Because you were the one with whom I knew the need
to scream, and cry, unfathomable, come to you to feed.

Like the one who had been there, when rich, in health—
and now such sickness of this heart, diminished wealth

because yours were the breasts I held, loved, blessed
and envied, reliably, faithfully, each night at rest

because you were the one whose girls’ nights out
meant anything but me—at home alone in doubt

changing, glamorous, unnoticed, pearl in shell,
waiting to be pierced, for the wand, the spell.
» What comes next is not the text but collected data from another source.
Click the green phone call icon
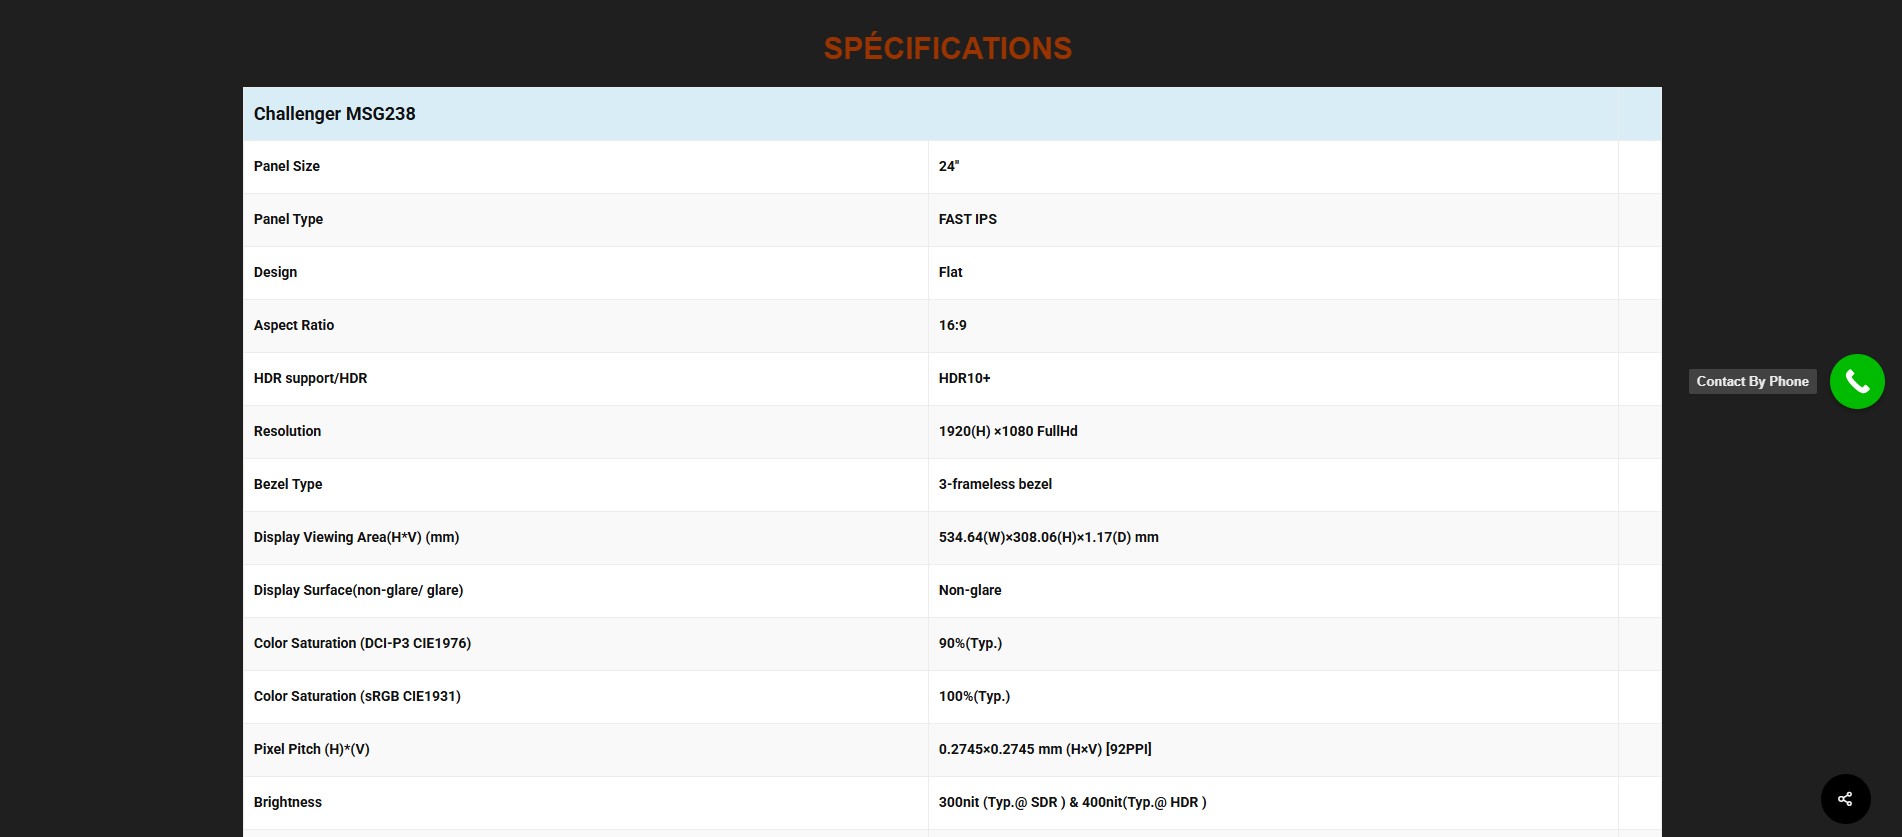The height and width of the screenshot is (837, 1902). click(x=1856, y=381)
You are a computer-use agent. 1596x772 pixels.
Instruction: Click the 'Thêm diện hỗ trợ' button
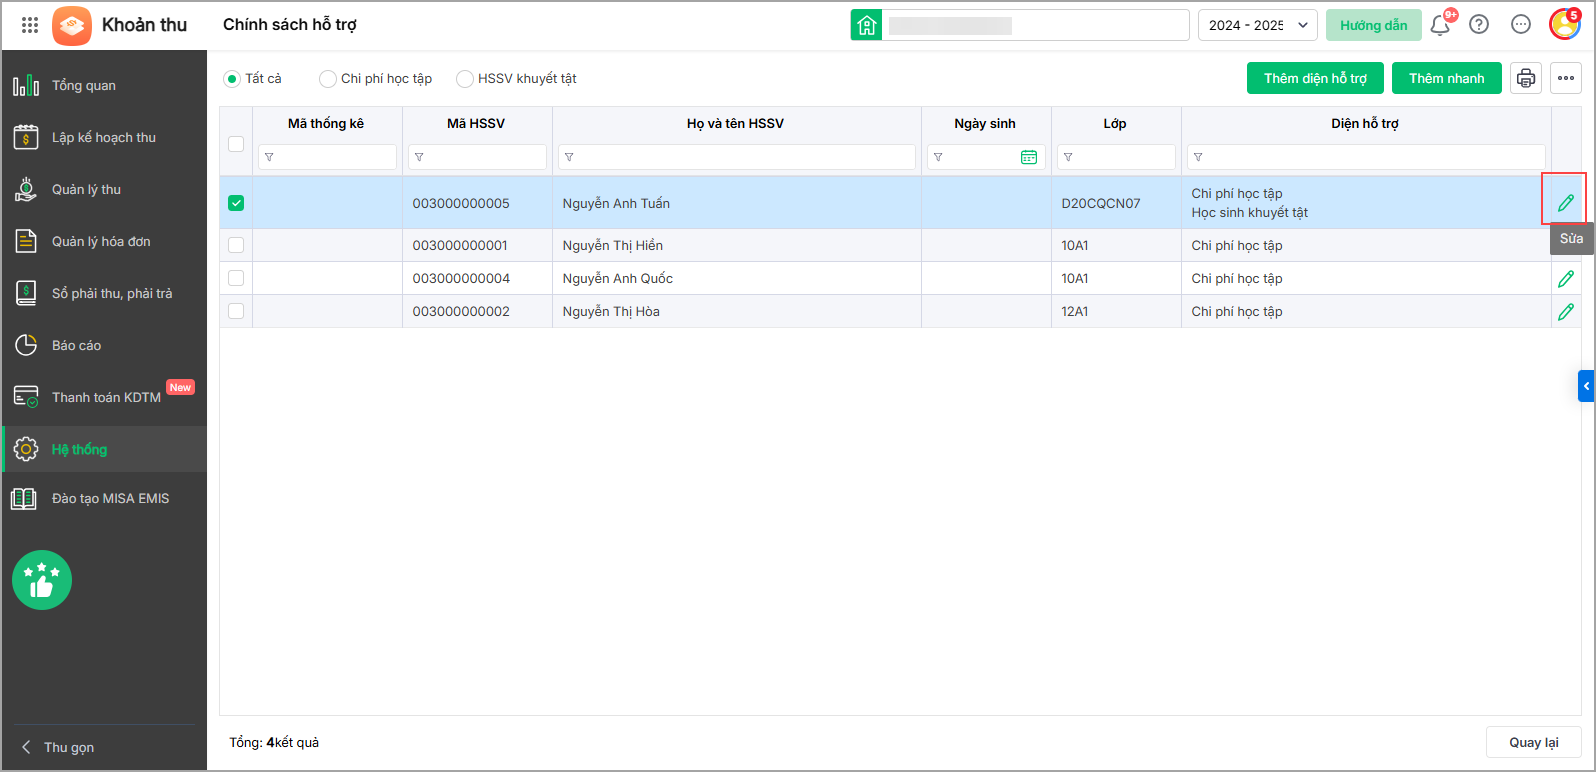coord(1314,78)
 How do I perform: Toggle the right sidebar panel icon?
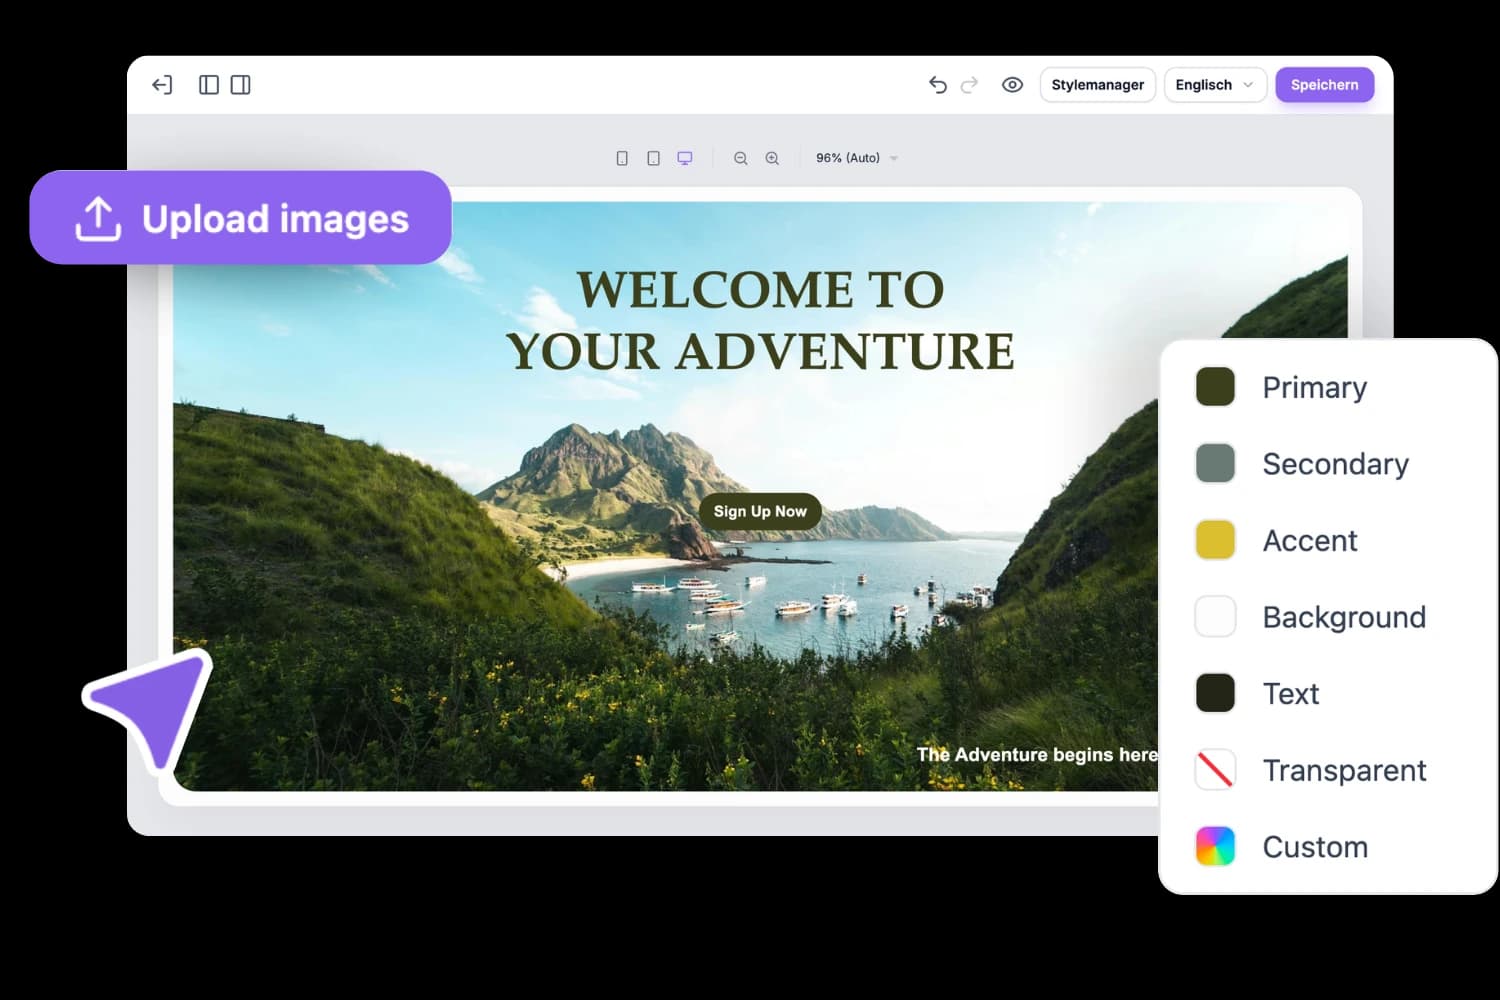tap(240, 85)
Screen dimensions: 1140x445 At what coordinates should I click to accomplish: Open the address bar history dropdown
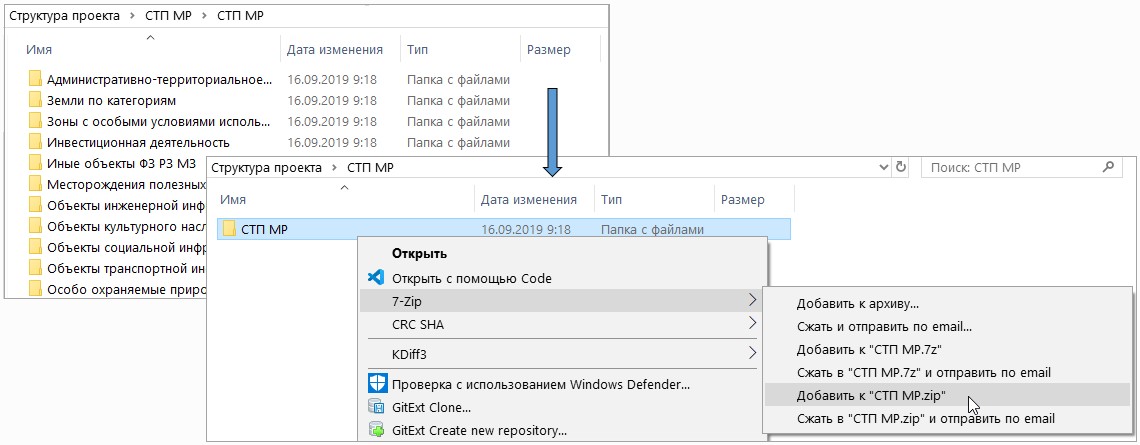click(883, 167)
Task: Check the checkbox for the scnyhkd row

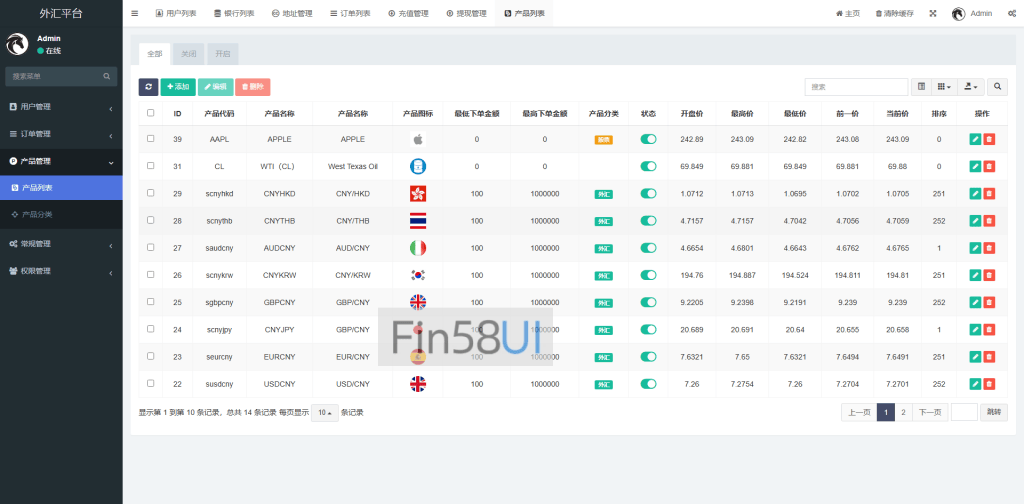Action: [x=151, y=192]
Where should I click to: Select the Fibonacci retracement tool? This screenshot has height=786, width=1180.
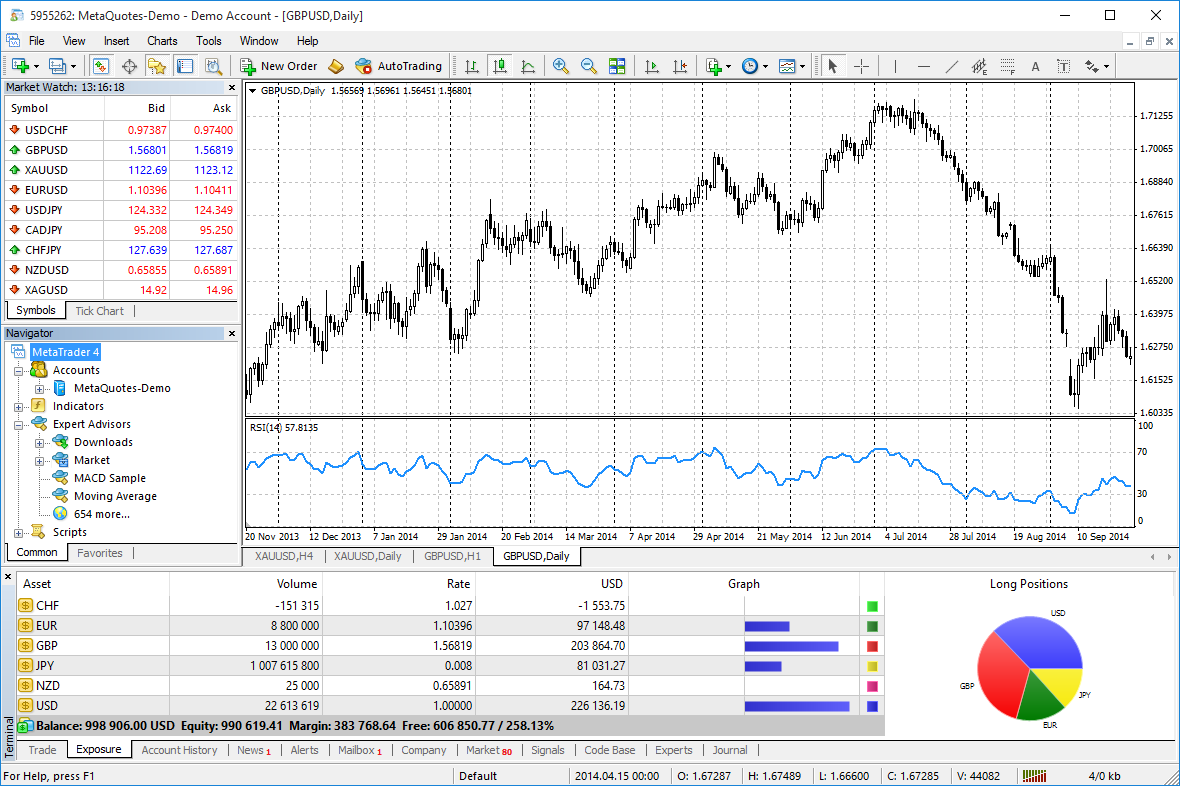(x=1007, y=66)
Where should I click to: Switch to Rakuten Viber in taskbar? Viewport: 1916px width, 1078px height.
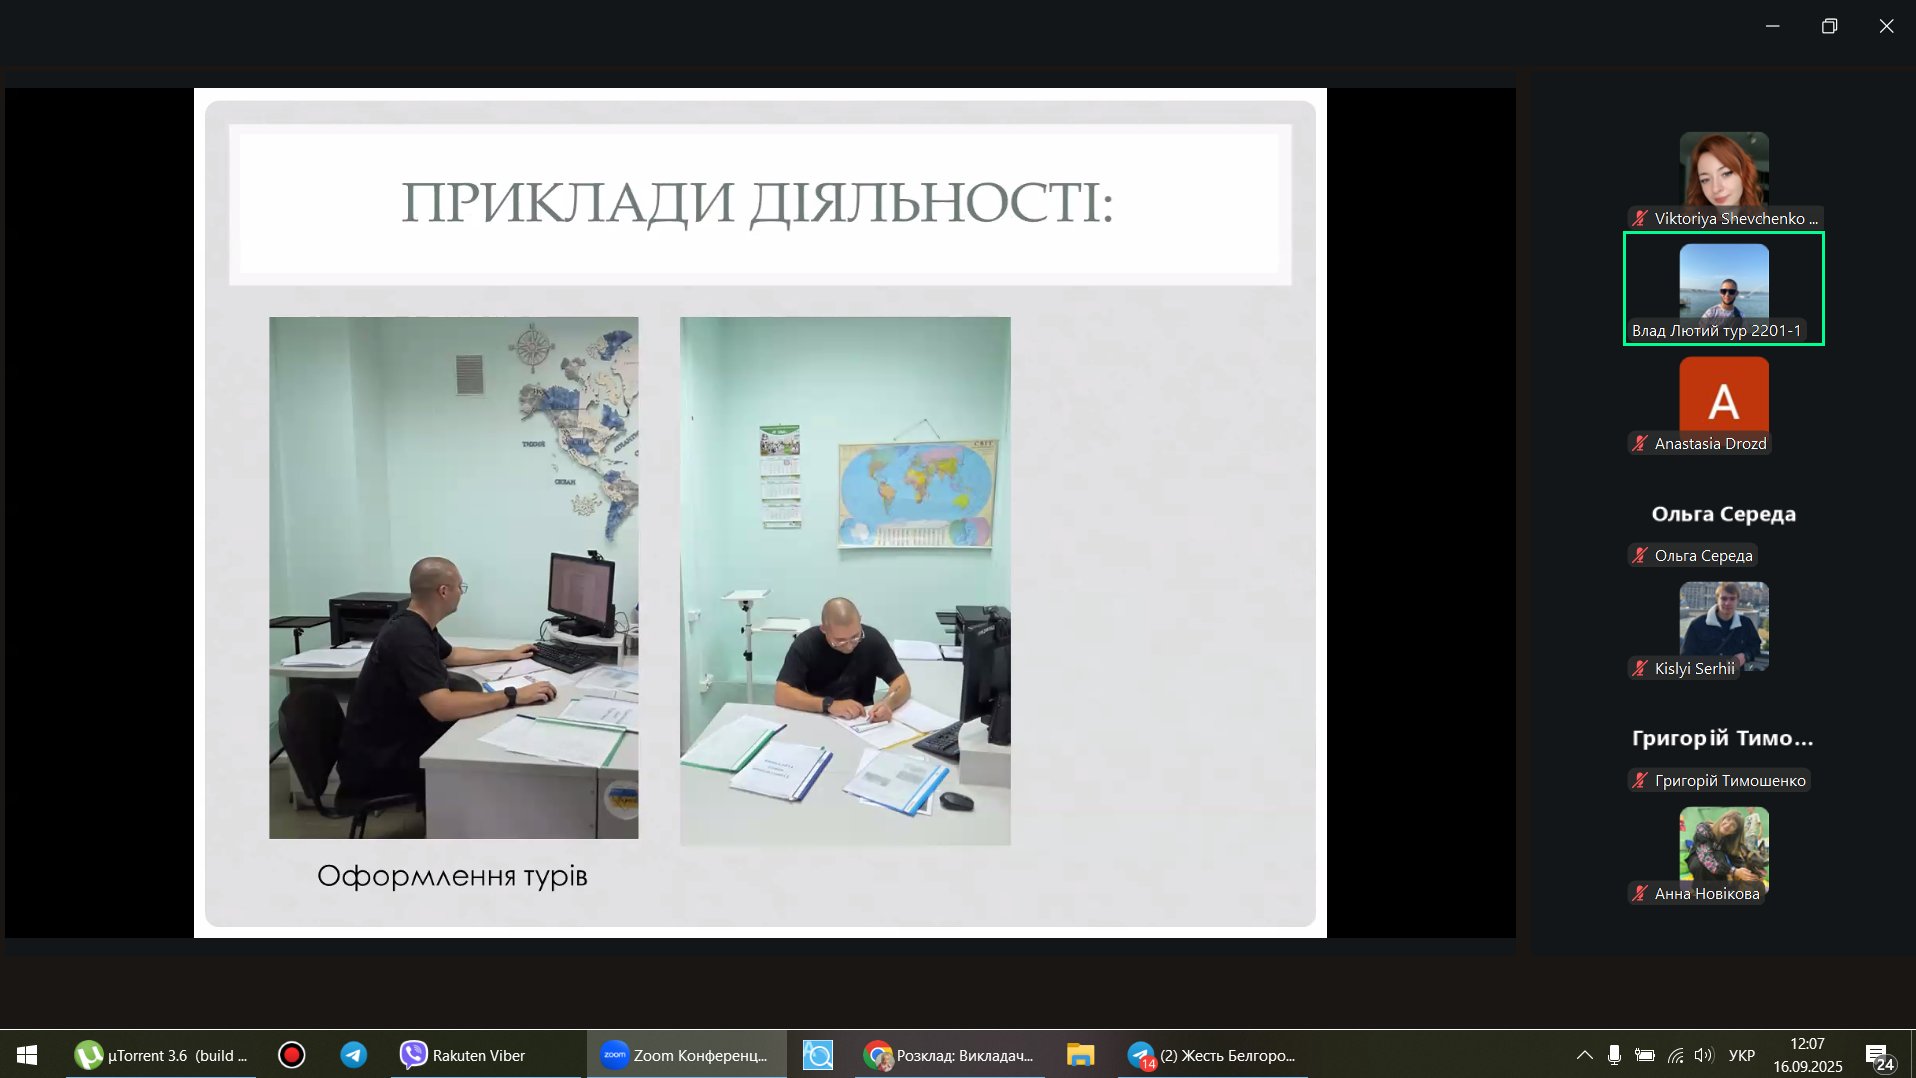pos(463,1055)
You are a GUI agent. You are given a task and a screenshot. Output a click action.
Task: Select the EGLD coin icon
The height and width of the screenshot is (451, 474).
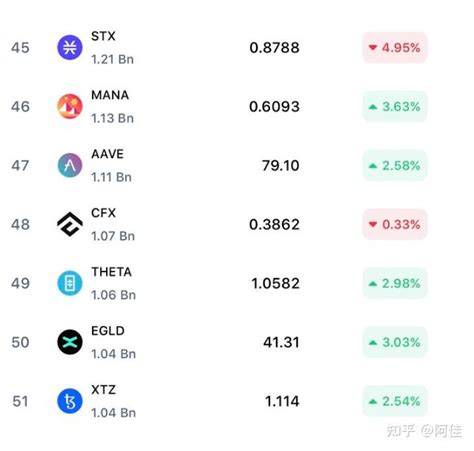click(70, 342)
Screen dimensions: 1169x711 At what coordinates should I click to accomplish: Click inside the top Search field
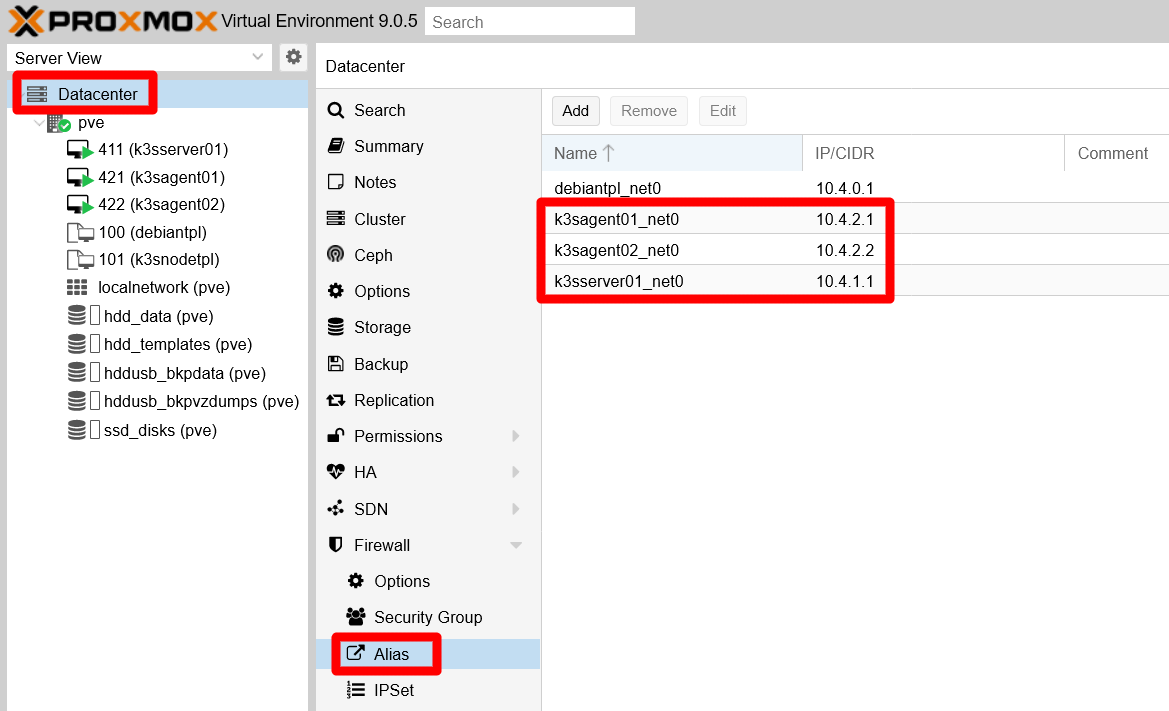(529, 21)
Because I wanted you to be the one to say
that I look lovely in my dress and pearls

because I wanted you to see the change in me
that makes me wholly one of all the girls

because I wanted you to be the one to hold
my breasts, admiring how they’ve grown

because I wanted you to be the one just there
bonded, welcoming, to this my home.

Like our babies you bore, whose unnerving screams
and unfathomable nights destroyed our dreams.


2013 © Andie Davidson

Maid of la mer

  • Posted on June 28, 2014 at 8:41 am

One finger tip one thumb
and a pinch of finest sea-dust
fallen in an age, storm-stolen, stilled

where was it when I was drowning?

Calm now as the silence depth brings
unvoiced and needless of air
reprieved not of towering waves

but the fear of breathing.

You have no idea how much noise
a drowning person adds out there
all arms, all legs, all desperation

and the relief when they are gone.

Imagine them half-sunk, tossed
slowly filling, absorbing ocean
in all their life-filled spaces.


Be honest, you tired of flailing limbs
since you turned back to safe shores
we both forgave the futility

imagined debts we never owed.

One moment we were laughing
swimming in a widening world
the next my feet seemed caught

grabbed to a gravity, a floor.

Now here I swim, gilled, serene and
reach to marvel at sea-dust in my hand
oblivious to white horses and sanctity of sky

this is my tail, and the scale of it.


2014 © Andie Davidson

Mirror, mirror …

  • Posted on June 28, 2014 at 8:05 am

Last week I told how it felt to see a photo of me from only two years ago, and not recognise myself easily. And how I look forward in the next step, to seeing myself naked in a mirror, to seeing myself as I know I should be.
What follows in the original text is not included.